▶ _What you will do_
Copy, word for word, the lines of the entries below between the one with "Faculty (893, 108)" and the one with "Na začátku byla", inclusive, and leave out everything else.

▶ _Provided records_
##########

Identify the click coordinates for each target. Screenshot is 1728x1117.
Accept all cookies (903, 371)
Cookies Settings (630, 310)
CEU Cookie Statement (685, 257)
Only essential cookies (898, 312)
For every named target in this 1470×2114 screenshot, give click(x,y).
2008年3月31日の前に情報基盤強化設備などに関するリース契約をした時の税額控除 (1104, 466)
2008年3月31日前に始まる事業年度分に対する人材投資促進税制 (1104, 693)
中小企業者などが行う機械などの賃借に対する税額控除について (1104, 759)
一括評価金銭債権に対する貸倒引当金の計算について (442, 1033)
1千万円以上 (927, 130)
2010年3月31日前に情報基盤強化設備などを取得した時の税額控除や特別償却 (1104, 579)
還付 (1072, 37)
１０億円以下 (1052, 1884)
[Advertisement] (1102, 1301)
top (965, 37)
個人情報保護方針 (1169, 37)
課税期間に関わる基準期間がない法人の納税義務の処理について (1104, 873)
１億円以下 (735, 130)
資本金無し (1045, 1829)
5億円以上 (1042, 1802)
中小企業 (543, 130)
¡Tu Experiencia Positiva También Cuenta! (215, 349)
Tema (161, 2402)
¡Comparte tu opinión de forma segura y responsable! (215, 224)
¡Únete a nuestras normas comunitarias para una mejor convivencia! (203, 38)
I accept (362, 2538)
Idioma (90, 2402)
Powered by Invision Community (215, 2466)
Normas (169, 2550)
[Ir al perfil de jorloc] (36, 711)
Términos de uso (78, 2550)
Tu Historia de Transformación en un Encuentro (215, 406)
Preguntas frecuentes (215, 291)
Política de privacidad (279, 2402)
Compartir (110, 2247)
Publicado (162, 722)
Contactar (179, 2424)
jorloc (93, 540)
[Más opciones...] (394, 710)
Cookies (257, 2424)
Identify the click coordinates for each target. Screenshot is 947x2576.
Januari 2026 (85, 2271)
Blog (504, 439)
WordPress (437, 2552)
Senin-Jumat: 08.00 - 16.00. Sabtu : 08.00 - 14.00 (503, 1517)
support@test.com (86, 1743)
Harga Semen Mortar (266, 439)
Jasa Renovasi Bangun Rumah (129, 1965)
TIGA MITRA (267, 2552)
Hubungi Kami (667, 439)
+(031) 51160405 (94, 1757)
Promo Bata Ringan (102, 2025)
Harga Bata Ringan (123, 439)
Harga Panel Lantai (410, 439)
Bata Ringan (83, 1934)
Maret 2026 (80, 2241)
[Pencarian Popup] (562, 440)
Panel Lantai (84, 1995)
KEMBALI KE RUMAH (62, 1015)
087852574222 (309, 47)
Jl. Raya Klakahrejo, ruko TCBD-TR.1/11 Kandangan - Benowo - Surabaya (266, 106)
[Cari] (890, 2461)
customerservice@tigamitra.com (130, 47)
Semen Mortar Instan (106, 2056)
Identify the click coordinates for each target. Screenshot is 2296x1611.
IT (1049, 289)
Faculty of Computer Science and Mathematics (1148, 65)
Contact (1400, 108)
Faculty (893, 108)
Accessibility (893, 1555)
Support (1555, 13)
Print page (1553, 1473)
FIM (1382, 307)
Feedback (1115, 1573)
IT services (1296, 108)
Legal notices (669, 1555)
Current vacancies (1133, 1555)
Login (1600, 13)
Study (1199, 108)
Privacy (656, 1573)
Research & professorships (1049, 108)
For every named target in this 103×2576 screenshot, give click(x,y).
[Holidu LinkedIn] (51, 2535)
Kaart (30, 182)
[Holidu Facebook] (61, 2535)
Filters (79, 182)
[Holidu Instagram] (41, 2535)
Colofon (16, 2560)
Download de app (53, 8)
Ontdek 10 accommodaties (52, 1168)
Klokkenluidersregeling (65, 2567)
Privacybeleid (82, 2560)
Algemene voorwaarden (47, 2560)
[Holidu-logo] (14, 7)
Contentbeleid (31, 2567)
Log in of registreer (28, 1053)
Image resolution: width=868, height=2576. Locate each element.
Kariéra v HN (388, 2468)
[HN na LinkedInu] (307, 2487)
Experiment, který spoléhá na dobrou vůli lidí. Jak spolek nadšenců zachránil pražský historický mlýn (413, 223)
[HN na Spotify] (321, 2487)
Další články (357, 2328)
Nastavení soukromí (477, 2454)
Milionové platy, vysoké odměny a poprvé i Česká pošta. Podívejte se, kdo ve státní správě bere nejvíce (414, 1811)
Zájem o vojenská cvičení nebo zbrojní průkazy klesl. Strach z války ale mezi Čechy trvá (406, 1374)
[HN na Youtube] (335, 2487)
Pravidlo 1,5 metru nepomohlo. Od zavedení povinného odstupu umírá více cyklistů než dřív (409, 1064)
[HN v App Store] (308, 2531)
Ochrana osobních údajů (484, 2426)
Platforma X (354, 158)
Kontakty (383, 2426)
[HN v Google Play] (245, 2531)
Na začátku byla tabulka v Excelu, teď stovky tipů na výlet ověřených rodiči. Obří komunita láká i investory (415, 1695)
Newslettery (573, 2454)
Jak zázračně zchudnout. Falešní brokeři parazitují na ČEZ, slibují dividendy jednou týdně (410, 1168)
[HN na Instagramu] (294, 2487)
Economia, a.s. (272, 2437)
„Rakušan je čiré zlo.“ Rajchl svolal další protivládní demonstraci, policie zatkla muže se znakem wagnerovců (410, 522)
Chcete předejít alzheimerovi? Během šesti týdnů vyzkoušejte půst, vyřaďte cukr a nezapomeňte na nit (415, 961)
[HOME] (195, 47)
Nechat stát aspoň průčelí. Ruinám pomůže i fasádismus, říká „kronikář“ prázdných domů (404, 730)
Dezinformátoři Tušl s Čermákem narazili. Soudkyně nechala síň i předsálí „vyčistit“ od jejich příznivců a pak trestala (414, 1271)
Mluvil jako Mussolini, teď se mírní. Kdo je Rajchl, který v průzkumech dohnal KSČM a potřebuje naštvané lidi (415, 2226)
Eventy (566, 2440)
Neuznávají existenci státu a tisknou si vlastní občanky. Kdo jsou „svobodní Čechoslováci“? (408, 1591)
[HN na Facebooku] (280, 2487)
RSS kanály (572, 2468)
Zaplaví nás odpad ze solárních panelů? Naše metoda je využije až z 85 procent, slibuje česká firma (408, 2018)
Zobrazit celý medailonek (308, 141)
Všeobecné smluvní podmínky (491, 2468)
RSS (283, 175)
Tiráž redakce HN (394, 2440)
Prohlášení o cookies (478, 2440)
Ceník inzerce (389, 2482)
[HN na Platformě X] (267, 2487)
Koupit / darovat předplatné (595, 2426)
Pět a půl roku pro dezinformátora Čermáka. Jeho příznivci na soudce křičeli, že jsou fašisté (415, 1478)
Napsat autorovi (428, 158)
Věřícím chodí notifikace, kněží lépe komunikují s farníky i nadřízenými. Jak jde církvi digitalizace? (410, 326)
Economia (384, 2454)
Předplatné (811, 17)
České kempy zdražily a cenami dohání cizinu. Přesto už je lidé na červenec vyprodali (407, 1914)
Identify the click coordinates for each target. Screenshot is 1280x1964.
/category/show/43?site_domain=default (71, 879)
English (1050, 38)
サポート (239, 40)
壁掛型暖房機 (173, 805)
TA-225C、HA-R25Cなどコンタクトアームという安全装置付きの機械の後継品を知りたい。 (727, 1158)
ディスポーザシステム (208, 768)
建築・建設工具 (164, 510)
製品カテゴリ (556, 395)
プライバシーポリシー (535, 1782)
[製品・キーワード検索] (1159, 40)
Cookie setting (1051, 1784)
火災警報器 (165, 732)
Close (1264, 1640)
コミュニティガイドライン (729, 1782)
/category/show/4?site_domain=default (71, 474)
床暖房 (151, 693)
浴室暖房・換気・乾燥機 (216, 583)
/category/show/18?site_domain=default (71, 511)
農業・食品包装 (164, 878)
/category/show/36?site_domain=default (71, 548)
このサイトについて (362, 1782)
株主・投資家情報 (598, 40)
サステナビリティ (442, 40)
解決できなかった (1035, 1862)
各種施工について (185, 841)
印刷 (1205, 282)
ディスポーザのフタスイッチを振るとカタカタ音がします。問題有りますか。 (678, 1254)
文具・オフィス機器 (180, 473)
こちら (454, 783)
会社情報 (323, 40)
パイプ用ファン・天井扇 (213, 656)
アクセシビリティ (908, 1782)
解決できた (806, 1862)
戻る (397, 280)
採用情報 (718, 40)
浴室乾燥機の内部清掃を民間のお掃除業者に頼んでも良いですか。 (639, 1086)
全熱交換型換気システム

##########

▶ _Reply_
Faculty (893, 108)
Accessibility (893, 1555)
Support (1555, 13)
Print page (1553, 1473)
FIM (1382, 307)
Feedback (1115, 1573)
IT services (1296, 108)
Legal notices (669, 1555)
Current vacancies (1133, 1555)
Login (1600, 13)
Study (1199, 108)
Privacy (656, 1573)
Research & professorships (1049, 108)
For every named target in this 103×2576 screenshot, give click(x,y).
[Holidu LinkedIn] (51, 2535)
Kaart (30, 182)
[Holidu Facebook] (61, 2535)
Filters (79, 182)
[Holidu Instagram] (41, 2535)
Colofon (16, 2560)
Download de app (53, 8)
Ontdek 10 accommodaties (52, 1168)
Klokkenluidersregeling (65, 2567)
Privacybeleid (82, 2560)
Algemene voorwaarden (47, 2560)
[Holidu-logo] (14, 7)
Contentbeleid (31, 2567)
Log in of registreer (28, 1053)
Image resolution: width=868, height=2576. Locate each element.
Kariéra v HN (388, 2468)
[HN na LinkedInu] (307, 2487)
Experiment, který spoléhá na dobrou vůli lidí. Jak spolek nadšenců zachránil pražský historický mlýn (413, 223)
[HN na Spotify] (321, 2487)
Další články (357, 2328)
Nastavení soukromí (477, 2454)
Milionové platy, vysoké odměny a poprvé i Česká pošta. Podívejte se, kdo ve státní správě bere nejvíce (414, 1811)
Zájem o vojenská cvičení nebo zbrojní průkazy klesl. Strach z války ale mezi Čechy trvá (406, 1374)
[HN na Youtube] (335, 2487)
Pravidlo 1,5 metru nepomohlo. Od zavedení povinného odstupu umírá více cyklistů než dřív (409, 1064)
[HN v App Store] (308, 2531)
Ochrana osobních údajů (484, 2426)
Platforma X (354, 158)
Kontakty (383, 2426)
[HN v Google Play] (245, 2531)
Na začátku byla tabulka v Excelu, teď stovky tipů na výlet ověřených rodiči. Obří komunita láká i investory (415, 1695)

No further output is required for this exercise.